Our founder mentored us all. He was a man who could add perspective with a single sentence. I tried to think of what he would say of the failed merger. I think he would say “Neither organization is hurting bad enough.”
Some kind of pain to either organization or to both will ultimately force the merger. Until then they each have enough time, money and member support to continue independently and work toward making themselves right.
This is surely correct, but the question is whether it is the optimal outcome for the industry.
After all, just as most companies would strive to make changes proactively rather than wait until circumstances compel such changes, it would seem that industry ownership would prefer to find a way to organize its assets in an optimal manner, rather than waiting for necessity to compel an organizational change.
One possibility is that the industry really doesn’t want a merger. After all, we are mostly all capitalists here and a little competition stirs the animal spirits and produces better outcomes.
An alternative possibility is that the associations have “gone rogue.” One argument one could make for why associations should not be allowed financial reserves and why they should not be allowed to operate businesses is that both conditions tend to make the associations less responsive to members.
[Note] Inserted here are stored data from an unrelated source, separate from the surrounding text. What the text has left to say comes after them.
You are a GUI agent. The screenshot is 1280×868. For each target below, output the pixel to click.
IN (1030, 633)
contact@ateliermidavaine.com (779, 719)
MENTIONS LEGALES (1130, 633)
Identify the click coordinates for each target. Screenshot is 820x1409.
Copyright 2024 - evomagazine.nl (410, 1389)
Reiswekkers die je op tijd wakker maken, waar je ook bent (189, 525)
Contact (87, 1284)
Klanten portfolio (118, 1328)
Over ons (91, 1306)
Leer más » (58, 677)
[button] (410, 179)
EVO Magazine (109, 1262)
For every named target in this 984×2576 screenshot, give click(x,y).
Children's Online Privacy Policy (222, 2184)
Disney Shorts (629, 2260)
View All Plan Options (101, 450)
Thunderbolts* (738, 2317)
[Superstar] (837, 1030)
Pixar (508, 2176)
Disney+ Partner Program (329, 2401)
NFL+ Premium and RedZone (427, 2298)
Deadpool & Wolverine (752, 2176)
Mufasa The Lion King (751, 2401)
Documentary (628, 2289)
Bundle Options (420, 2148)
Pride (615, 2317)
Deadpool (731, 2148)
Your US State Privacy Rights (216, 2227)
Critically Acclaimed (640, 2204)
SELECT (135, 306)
Associations that depend 100% each year on dues income have to be highly responsive — because a 5% drop in dues means layoffs and big problems. So, perhaps, the views of industry ownership are just not that important.
Still another possibility is that the associations aren’t all that important to the most important players. We received several outraged calls when the talks collapsed, and although some players may take some private action — say dropping membership or sending fewer people to a trade show — nobody thought the matter important enough that they were prepared to publicly do anything.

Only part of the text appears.